As Sommer points out, the current EU regulatory structure around cultivated proteins and fats is something of a double-edged sword. That they now fall under the Novel Foods Regulation is welcome, she says, since this provides a framework within which new products can be assessed and introduced. The downside is that the approval process can take up to 18 months.
POM has found its own route round this bottleneck, choosing to seek the equivalent approvals initially in Singapore. Here, Sommer explains, companies can organise their own testing and, if results are judged positive, the process can take as little as three months. There are other advantages with selecting this Asian market as a launchpad. As she puts it, “They don’t have much livestock in Singapore.”
Plant derived & cell-based
Another cell-based agriculture business contemplating the prospect of the EU Novel Foods approval process is Solar Foods in Finland. CEO Pasi Vainikka calls the company’s Solein “a new primary ingredient”, likening it to “a new type of wheat”. One big advantage is that this plant-derived, cell-based product is a “complete protein that can fully replace animal protein”.
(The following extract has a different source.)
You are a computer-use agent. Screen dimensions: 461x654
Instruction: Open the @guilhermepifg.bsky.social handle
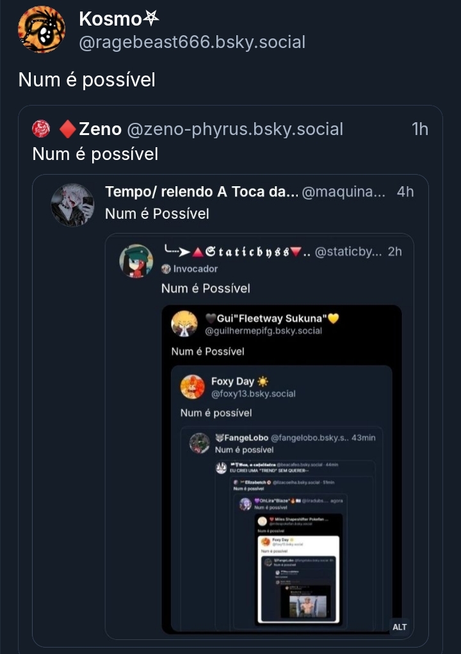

Solar intends to submit a dossier for the EU’s Novel Foods process at the beginning of next year.
In common with other start-ups in this area, the Finnish company is determined to maintain control over its intellectual property (IP) for as long as possible.
“We can’t have our Solein produced by third parties, because the technology is quite unique,” Vainikka tells F&FT. “So we need to invest capital and build our own factory – or ‘demonstrator’, as we call it.”
Like POM, Solar aims to leverage the strengths of cell-based technology in tandem with the advantages of plant-based food sources. “Unlike many companies who work with plant-based milks or sausage, for example, we’re actually aiming to launch products for every meal of the day,” he says.
Looking at the cell-based or cultivated protein sector as a whole, Vainikka sees huge potential for a proliferation of specialist businesses in this area, starting with platform ingredients and technologies such as gene editing.
It is difficult to overstate this potential, in his opinion: “There is a lot of venture capital flowing in, because a whole new sector – the new agriculture – is being established in the global economy.”